[START Input rows]
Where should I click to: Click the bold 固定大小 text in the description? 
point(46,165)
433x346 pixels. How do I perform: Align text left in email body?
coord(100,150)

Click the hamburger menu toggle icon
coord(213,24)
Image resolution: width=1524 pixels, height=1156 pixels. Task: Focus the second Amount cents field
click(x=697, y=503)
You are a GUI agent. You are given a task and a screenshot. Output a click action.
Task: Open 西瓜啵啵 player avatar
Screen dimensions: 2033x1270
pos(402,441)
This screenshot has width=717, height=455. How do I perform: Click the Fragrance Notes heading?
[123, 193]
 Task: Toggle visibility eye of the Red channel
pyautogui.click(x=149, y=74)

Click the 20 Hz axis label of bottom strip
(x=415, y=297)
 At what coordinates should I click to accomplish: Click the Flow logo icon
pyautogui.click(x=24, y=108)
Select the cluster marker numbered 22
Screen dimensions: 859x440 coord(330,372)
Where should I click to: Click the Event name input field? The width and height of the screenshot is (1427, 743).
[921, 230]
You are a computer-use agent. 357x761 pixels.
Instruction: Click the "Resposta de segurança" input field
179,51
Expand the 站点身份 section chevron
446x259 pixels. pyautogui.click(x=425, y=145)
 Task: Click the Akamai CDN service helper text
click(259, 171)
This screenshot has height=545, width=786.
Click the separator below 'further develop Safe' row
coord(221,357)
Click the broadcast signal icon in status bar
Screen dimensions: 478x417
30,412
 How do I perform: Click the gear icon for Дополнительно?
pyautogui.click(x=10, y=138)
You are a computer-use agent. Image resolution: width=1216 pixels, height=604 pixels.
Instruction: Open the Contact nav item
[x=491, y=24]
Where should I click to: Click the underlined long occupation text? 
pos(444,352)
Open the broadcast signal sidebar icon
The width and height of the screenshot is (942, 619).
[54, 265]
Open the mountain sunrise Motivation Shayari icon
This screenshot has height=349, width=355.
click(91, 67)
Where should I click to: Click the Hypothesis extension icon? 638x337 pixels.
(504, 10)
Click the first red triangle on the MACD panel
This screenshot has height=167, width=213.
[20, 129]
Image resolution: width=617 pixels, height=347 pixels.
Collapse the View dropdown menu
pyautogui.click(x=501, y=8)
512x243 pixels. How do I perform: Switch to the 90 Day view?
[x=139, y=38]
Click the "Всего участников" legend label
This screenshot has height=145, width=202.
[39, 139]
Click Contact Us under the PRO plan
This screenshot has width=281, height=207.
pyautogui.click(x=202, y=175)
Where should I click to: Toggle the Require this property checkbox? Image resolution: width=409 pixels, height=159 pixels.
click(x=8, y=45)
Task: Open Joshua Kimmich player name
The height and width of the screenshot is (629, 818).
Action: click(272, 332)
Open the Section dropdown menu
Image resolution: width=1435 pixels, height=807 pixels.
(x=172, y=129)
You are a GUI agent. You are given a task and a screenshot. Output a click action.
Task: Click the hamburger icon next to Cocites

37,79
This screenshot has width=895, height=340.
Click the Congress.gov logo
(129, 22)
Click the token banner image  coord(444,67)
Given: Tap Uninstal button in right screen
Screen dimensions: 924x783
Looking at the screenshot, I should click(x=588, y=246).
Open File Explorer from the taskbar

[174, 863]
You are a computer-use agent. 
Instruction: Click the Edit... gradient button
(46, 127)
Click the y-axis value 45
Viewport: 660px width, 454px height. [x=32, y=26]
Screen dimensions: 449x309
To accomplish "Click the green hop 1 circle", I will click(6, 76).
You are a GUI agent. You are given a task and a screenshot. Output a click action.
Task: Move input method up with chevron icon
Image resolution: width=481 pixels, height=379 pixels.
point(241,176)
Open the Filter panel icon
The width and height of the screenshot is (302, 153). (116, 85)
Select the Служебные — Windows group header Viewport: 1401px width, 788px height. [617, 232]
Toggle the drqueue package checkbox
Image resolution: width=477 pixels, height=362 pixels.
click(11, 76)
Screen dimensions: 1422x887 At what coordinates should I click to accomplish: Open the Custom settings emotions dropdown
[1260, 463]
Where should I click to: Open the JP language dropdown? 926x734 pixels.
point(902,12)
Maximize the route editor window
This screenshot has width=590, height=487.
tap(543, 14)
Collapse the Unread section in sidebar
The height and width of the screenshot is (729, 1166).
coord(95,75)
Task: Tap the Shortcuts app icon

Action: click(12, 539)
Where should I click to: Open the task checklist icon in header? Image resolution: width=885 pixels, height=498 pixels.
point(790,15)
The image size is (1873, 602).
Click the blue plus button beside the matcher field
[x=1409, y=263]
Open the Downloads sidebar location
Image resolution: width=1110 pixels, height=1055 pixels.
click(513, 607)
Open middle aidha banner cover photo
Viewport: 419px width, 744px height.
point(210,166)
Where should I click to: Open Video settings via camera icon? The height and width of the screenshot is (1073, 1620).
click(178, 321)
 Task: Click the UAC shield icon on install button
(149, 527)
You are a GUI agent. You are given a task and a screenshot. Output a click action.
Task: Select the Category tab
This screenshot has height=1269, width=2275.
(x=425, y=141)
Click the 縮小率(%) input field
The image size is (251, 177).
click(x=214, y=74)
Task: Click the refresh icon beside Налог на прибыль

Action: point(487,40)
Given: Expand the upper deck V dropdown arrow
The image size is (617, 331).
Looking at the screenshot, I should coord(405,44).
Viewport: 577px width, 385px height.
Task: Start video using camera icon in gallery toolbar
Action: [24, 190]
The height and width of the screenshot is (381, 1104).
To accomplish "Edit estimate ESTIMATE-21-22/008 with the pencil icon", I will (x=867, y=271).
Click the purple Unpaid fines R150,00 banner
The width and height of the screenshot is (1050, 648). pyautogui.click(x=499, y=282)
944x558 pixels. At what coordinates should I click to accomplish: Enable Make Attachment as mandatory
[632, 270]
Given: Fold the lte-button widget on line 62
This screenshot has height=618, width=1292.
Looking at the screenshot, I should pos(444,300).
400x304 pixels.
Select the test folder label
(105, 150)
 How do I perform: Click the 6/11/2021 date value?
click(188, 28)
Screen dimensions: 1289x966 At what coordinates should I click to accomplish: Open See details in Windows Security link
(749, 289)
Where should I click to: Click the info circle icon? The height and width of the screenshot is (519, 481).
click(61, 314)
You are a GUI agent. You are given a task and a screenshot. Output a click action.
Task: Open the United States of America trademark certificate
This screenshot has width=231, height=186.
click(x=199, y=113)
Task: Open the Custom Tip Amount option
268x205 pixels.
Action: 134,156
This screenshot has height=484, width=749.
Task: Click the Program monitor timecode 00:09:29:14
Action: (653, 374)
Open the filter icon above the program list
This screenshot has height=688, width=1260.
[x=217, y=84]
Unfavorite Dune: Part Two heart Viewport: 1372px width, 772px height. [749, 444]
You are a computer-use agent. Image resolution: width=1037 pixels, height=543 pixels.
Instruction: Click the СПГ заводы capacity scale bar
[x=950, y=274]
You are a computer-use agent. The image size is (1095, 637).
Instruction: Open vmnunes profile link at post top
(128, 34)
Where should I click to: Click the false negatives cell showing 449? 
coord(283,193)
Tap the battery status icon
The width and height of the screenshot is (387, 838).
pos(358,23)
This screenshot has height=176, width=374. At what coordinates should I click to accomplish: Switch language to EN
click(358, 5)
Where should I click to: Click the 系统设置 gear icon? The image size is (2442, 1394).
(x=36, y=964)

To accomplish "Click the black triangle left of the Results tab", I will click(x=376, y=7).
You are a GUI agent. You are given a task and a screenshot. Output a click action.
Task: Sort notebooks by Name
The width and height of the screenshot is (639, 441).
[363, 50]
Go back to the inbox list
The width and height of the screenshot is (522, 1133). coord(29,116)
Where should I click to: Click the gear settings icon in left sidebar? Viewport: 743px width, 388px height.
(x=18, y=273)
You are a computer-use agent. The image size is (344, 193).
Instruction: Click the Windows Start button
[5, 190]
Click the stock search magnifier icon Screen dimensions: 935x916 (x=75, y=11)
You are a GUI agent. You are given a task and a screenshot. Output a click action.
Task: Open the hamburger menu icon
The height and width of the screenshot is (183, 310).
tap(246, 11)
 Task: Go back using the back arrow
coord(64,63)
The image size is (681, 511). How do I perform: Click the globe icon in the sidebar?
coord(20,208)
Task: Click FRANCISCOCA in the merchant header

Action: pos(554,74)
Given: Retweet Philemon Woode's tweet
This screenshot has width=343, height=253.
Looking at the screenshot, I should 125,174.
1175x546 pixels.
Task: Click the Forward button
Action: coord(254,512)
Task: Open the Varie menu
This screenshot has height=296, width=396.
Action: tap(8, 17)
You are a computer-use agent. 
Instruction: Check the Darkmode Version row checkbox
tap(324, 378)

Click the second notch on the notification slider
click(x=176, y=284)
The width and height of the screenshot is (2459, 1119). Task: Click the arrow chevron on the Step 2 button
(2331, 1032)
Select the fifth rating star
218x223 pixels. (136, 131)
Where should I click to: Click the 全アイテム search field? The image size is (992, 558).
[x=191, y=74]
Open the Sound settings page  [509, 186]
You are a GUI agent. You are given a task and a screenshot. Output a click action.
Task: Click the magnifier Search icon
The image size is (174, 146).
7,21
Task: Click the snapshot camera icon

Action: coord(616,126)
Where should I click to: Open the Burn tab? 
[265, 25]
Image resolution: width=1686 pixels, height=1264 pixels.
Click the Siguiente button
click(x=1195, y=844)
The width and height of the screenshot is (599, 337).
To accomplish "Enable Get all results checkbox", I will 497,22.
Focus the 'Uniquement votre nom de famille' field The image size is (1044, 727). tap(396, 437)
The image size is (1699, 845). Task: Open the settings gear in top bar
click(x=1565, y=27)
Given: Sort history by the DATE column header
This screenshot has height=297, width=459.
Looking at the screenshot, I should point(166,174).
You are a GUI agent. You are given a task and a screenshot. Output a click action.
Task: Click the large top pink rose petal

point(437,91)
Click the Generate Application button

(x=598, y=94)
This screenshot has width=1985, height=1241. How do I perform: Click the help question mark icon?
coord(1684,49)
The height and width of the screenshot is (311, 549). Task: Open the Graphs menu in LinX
[END Input rows]
Exercise brief - Please return the lines of the entries from the line with "Open middle aidha banner cover photo" to the line with "The width and height of the screenshot is (1050, 648).", both included, with every character unchanged.

Output below -
Open middle aidha banner cover photo
Viewport: 419px width, 744px height.
point(210,166)
Where should I click to: Open Video settings via camera icon? The height and width of the screenshot is (1073, 1620).
click(178, 321)
 Task: Click the UAC shield icon on install button
(149, 527)
You are a GUI agent. You are given a task and a screenshot. Output a click action.
Task: Select the Category tab
This screenshot has height=1269, width=2275.
(x=425, y=141)
Click the 縮小率(%) input field
The image size is (251, 177).
click(x=214, y=74)
Task: Click the refresh icon beside Налог на прибыль

Action: point(487,40)
Given: Expand the upper deck V dropdown arrow
The image size is (617, 331).
Looking at the screenshot, I should coord(405,44).
Viewport: 577px width, 385px height.
Task: Start video using camera icon in gallery toolbar
Action: [24, 190]
The height and width of the screenshot is (381, 1104).
To accomplish "Edit estimate ESTIMATE-21-22/008 with the pencil icon", I will (x=867, y=271).
Click the purple Unpaid fines R150,00 banner
The width and height of the screenshot is (1050, 648). pyautogui.click(x=499, y=282)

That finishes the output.